Nov. 21, 2005 Twins, triplets and other multiples have a nearly 50 percent greater chance of being born with birth defects, and boys tend to be more at risk than girls, according to two population-based studies conducted at the University of Florida.
UF researchers who studied all Florida births from 1996 through 2000 found multiples have a higher risk than babies born singly of developing 23 of 40 birth defects, such as spina bifida, according to results recently published online in the Maternal and Child Health Journal.
The same team of researchers, from UF's Maternal Child Health Education Research and Data Center, studied 4,768 pairs of opposite-sex twins and found that boys had a 29 percent higher risk for birth defects than girls. This could be because boys tend to develop at a slower pace, leaving a little more time for potential problems to arise, according to findings published this month in Birth Defects Research (Part A): Clinical and Molecular Teratology.
"In the past 20 years, multiple births have increased because of greater reliance on assistive reproductive technology, especially among women delaying childbirth until their 30s and 40s," said Yiwei Tang, M.D., an assistant professor of pediatrics and a lead researcher on both studies. "In offering these options to women, full disclosure of an increased risk of birth defects should be made."
Multiples had the highest risks of having certain brain, heart, bladder and liver defects.
Although the risks are greater for multiple-birth babies, the number of children born with birth defects is still small.
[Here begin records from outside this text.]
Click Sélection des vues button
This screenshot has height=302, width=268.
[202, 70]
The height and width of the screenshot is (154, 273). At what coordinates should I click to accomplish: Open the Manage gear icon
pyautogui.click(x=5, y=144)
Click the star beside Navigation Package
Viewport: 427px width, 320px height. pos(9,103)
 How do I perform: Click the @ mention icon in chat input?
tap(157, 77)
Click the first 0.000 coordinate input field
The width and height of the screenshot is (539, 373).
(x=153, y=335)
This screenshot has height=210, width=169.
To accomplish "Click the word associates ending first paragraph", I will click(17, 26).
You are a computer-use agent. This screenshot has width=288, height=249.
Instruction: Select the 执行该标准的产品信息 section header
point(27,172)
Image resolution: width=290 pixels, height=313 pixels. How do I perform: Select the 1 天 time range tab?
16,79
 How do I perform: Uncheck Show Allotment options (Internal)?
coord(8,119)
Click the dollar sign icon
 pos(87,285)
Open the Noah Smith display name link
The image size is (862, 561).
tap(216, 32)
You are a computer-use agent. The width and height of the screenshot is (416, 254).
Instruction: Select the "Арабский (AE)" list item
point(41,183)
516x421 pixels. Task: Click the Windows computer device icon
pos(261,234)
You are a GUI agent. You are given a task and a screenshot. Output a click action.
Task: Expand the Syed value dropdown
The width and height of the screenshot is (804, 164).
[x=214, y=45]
About 3.5 percent of multiples are born with birth defects, whereas 2.5 percent of single-birth babies are, the research shows.
"Though birth defects are not a common occurrence, when they do occur within a family, it can be life-altering," said Jeffrey Roth, Ph.D., an associate professor of pediatrics, director of the data center and a study co-author. "For the affected family, it doesn't matter that what has happened to them is a rare event."
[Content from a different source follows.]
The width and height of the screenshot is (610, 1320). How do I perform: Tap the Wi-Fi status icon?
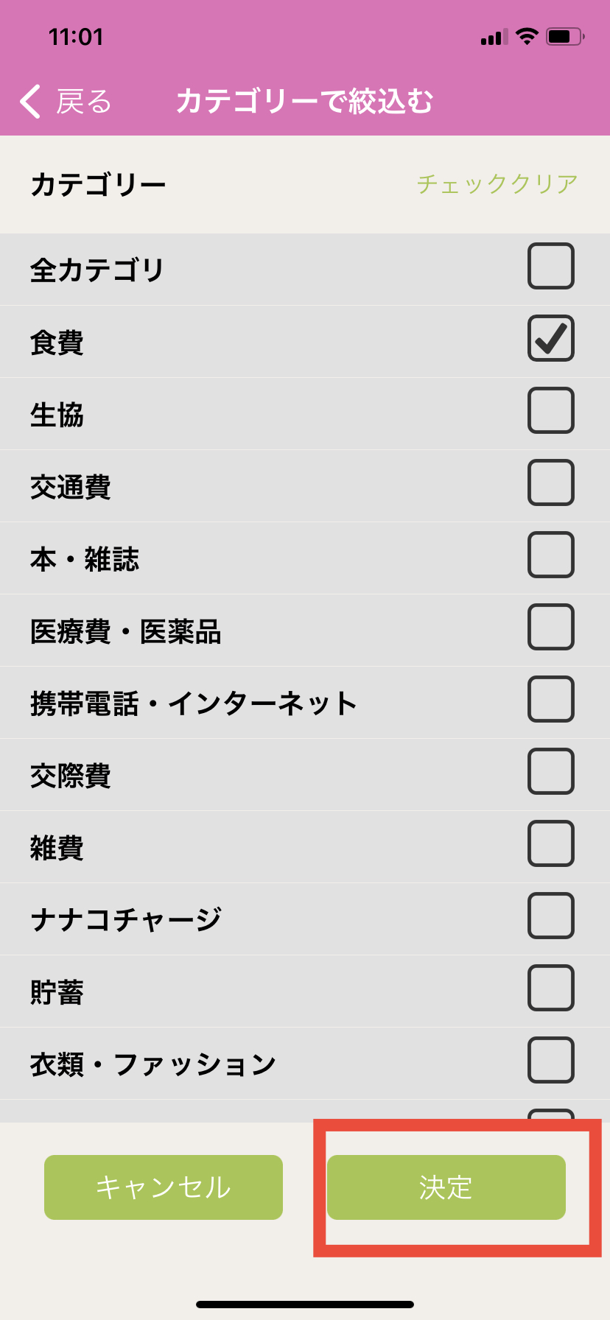[527, 36]
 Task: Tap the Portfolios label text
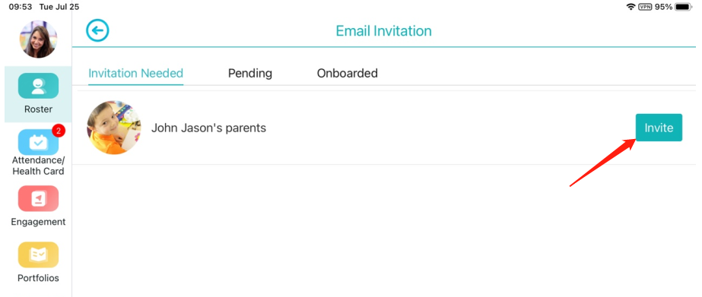[x=38, y=278]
The team analyzed years of data from Florida Birth Vital Statistics and the Florida Birth Defects Registry, studying 972,694 births for the multiple-birth study. Of those, about 28,000 were multiples, about 3 percent of all births.
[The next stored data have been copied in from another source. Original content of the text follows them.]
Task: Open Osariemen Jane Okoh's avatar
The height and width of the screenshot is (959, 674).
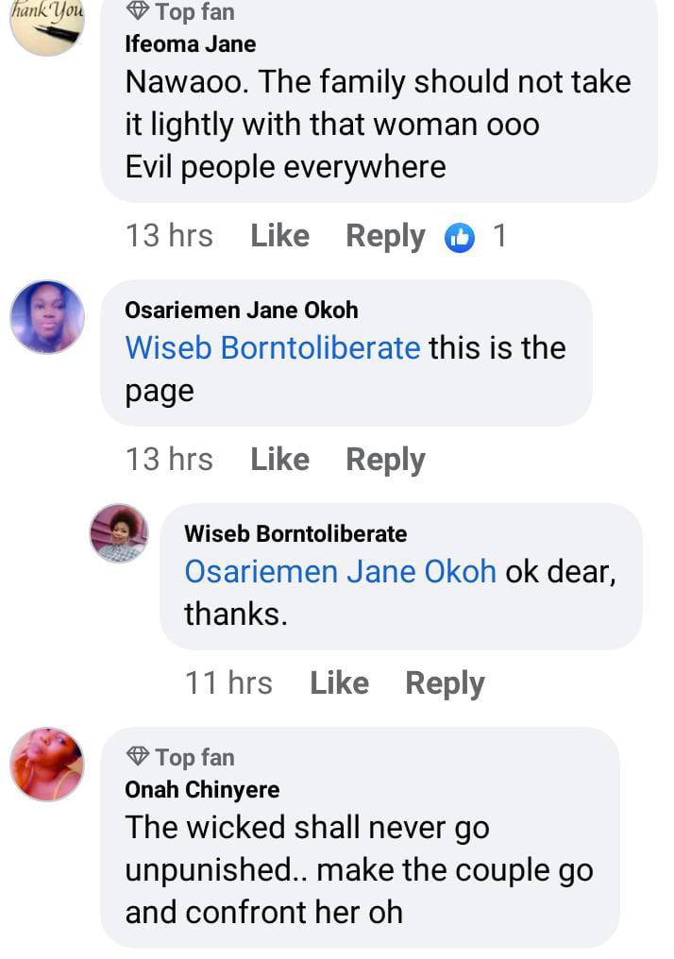Action: 47,317

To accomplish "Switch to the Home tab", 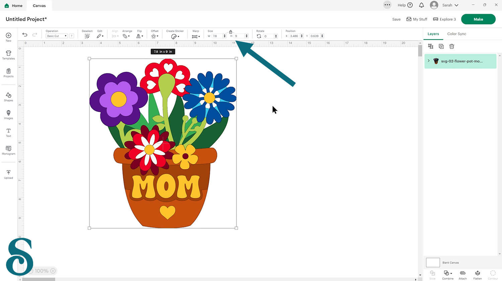I will [14, 5].
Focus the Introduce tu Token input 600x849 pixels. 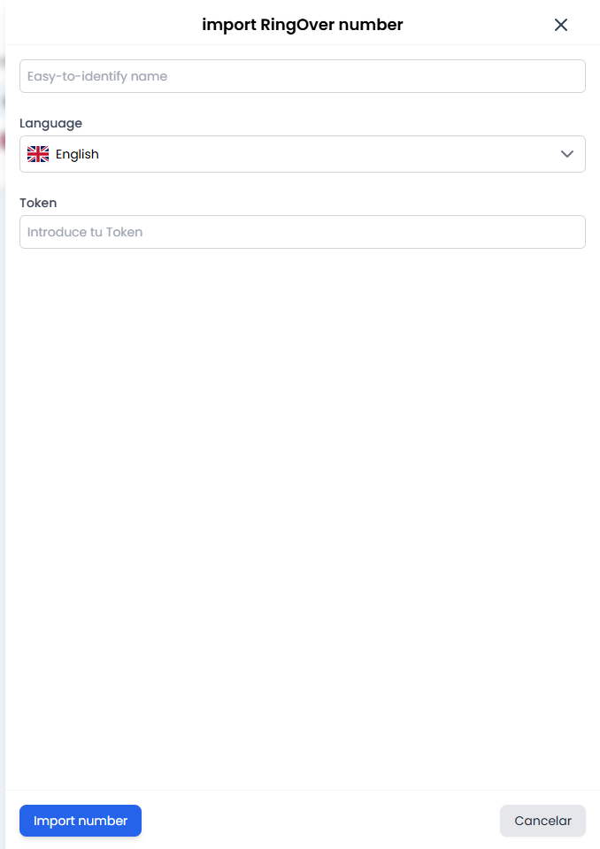point(303,232)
"The strength of population-based research is that all women in Florida who gave birth during this time period were taken into account," Roth said.
Among twins, boys were twice as likely as their sisters to have defects of the genital and urinary organs and five times as likely to be born with an obstruction between the stomach and small intestine. But congenital hip dislocation was 10 times more common among girls.
Previous research has shown that boys tend to be more susceptible to birth defects, but little was known about defects among opposite-sex twins, who develop in the same environment and have similar risks for genetic defects, said Christine Cronk, Sc.D., an associate professor and leader of the birth defects epidemiology team at the Medical College of Wisconsin.
"(The UF researchers have) speculated that certain birth defects, which occur very early in gestation, have to do with developmental speed in males and females," Cronk said. "The assumption is that if (the baby) is further ahead in development, that would serve as protection against defects."
Because older mothers naturally have an increased risk of giving birth to children with birth defects, the researchers used statistical models to factor out age, race and even education levels that could have led to inaccurate results, Tang said. This way, they only compared babies born to similar mothers, Tang said.
This information allows prospective parents, especially those considering fertility treatments that will increase their odds of having multiple children, to make more informed choices, said Michael Resnick, Ed.D., a pediatrics professor and a co-author of the study.
Informed decisions also increase the chances that parents and their physicians will be prepared to provide the best care should children be born with birth defects, Resnick said.
"This study adds to the knowledge to help genetic counselors, psychologists and physicians to better prepare parents as to what the outcomes might be," Resnick said. "They can discuss this information and ask questions before deciding to start a family."